TROIS-RIVIÈRES — Un bris survenu sur un transformateur électrique a forcé la Ville de Trois-Rivières à déverser tout près de 60 millions de litres d’eaux usées dans la rivière Saint-Maurice, mardi. Le bris survenu au poste de pompage principal du secteur Cap-de-la-Madeleine a causé le déversement à la hauteur du pont ferroviaire situé près de l’usine Kruger-Wayagamack.

Une alarme destinée aux responsables de l’assainissement des eaux à la Ville a retenti vers 3 h dans la nuit de lundi à mardi, les informant que la panne venait de survenir sur le transformateur électrique et que, dans les circonstances, la station n’était plus en mesure d’effectuer le pompage.
«Lorsque le pompage cesse, c’est une mesure automatique, les eaux usées se déversent dans la rivière. C’est conforme aux normes du ministère de l’Environnement, et même prévu à la Loi», précise Yvan Toutant, porte-parole au cabinet du maire de Trois-Rivières. En fait, sans cette soupape de «sécurité», ajoute M. Toutant, les eaux usées pourraient se retrouver à refouler dans les sous-sols des maisons situées dans ce secteur.
«Nous nous sommes affairés à réparer le tout le plus rapidement possible avec la collaboration d’Hydro-Québec», indique
M. Toutant. La situation, qui devait être rétablie au courant de la nuit, a finalement pu revenir à la normale vers 19 h, moment où la Ville a reçu la confirmation que la station de pompage était de nouveau effective.
Les estimations de la Ville, mardi, étaient à l’effet que 60 000 mètres cubes d’eaux usées se sont déversées dans la rivière, ce qui correspond environ à 60 millions de litres d’eau. Le déversement a été moins important qu’anticipé, étant donné le règlement hâtif du problème vers 19 h. Les premières estimations de la Ville s’élevaient à 82 millions de litres d’eau, un chiffre qui a été revu à la baisse lorsque les travaux ont été complétés avec de l’avance.
La Ville a tout de même bon espoir que ce déversement ne cause pas de dommages en aval de la rivière, notamment sur les berges est de l’île Saint-Quentin. Un suivi devrait d’ailleurs être fait en ce sens au cours des prochains jours et des prochaines semaines, mentionne Yvan Toutant. Toutefois, le conseiller Pierre-Luc Fortin, aussi président de la Corporation du parc de l’Île Saint-Quentin, est d’avis que le courant aura certainement mené les eaux usées plus à l’est, en longeant davantage l’île de la Wayagamac, avant d’être emportées vers le fleuve Saint-Laurent.
Un autre déversement, celui-là plus important, était survenu en juin 2016 à la même hauteur, après que la foudre eut causé une explosion et un incendie, causant des dommages considérables au système de pompage.

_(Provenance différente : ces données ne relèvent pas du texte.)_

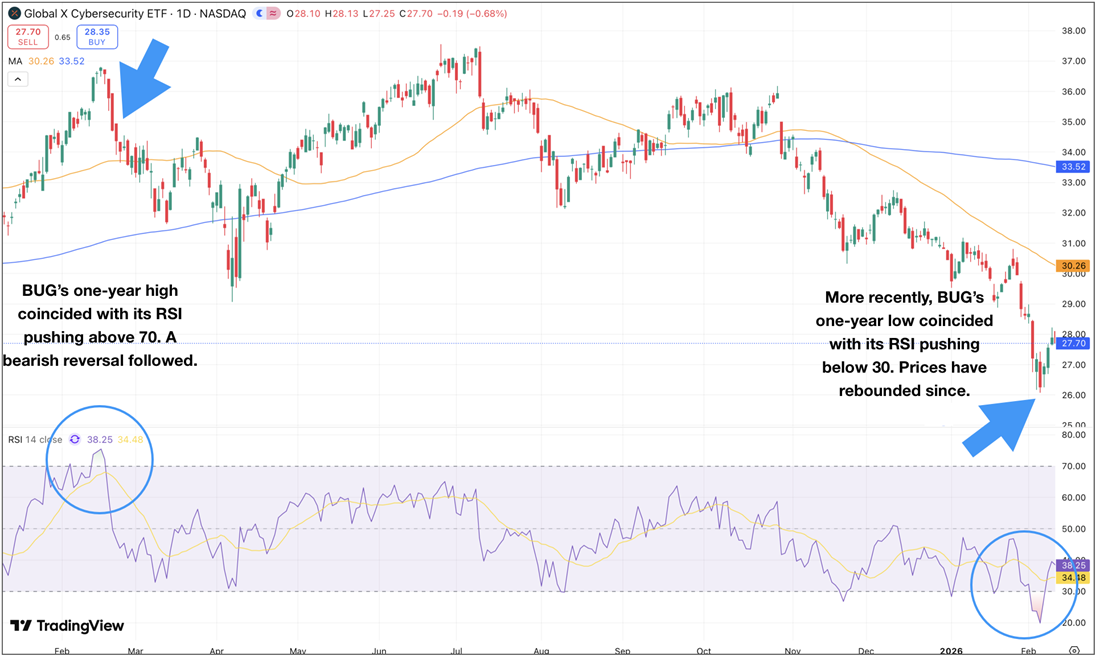This screenshot has height=660, width=1100.
Task: Click the BUY 28.35 button
Action: pyautogui.click(x=96, y=36)
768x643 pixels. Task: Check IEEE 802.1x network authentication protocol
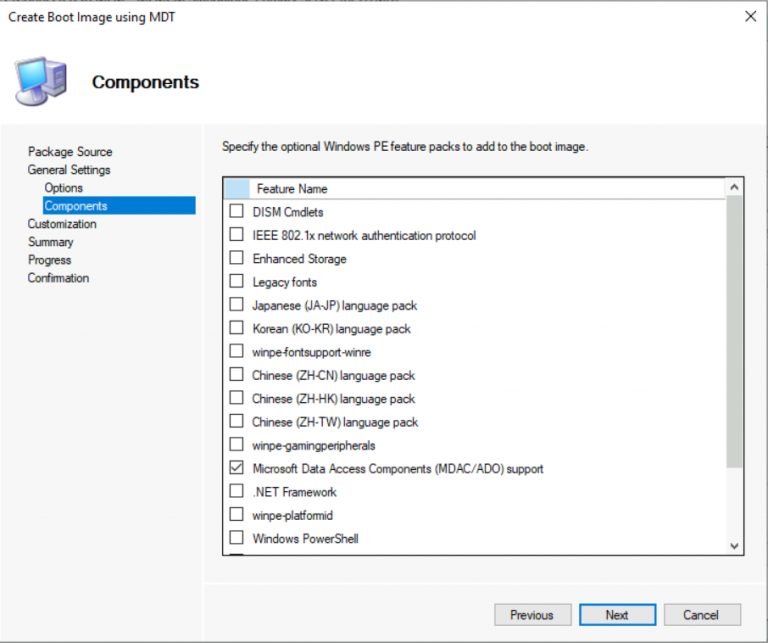[x=237, y=235]
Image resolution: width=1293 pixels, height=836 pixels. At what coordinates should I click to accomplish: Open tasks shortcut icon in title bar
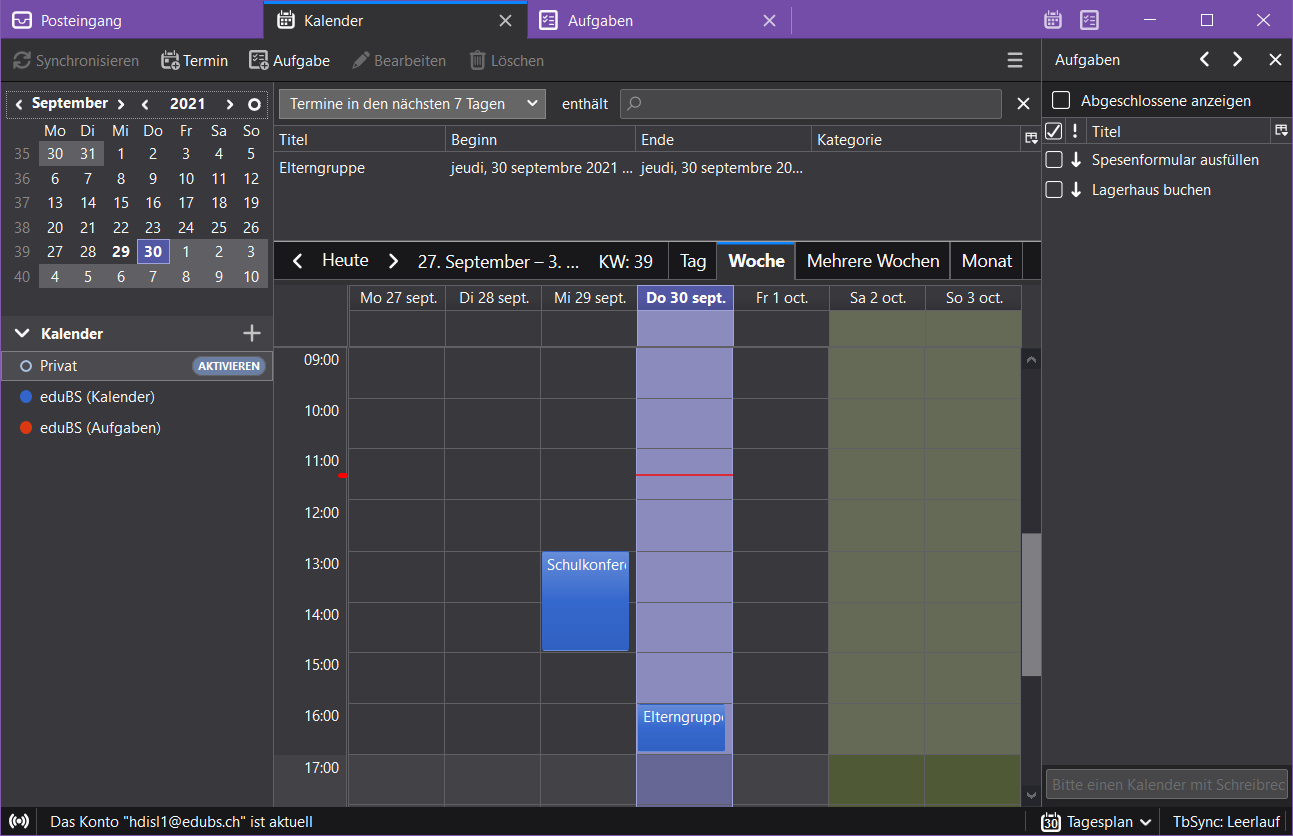(x=1089, y=20)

Cette fois, c’était 150 millions de litres d’eaux usées qui avaient été déversées dans la rivière.
À titre comparatif, lorsque Montréal avait déversé ses eaux usées dans le fleuve Saint-Laurent lors du «flushgate» de l’automne 2015, ce sont 4,9 milliards de litres d’eaux usées qui avaient été déversés. Toutefois, la situation est relativement différente de celle du «flushgate», étant donné que Montréal avait planifié des travaux à son usine de filtration, alors que l’événement survenu à Trois-Rivières résulte d’un bris qu’on ne pouvait pas planifier à l’avance, constate Yvan Toutant.
«Nous ne sommes pas à l’abri de bris inattendu, mais on a bon espoir que le déversement n’aura pas causé de problèmes majeurs», a signalé le maire de Trois-Rivières, Yves Lévesque, en marge de la séance régulière du conseil municipal mardi soir.

C'est au poste de pompage du secteur Cap-de-la-Madeleine, sur la rue Vachon, qu'est survenu le bris.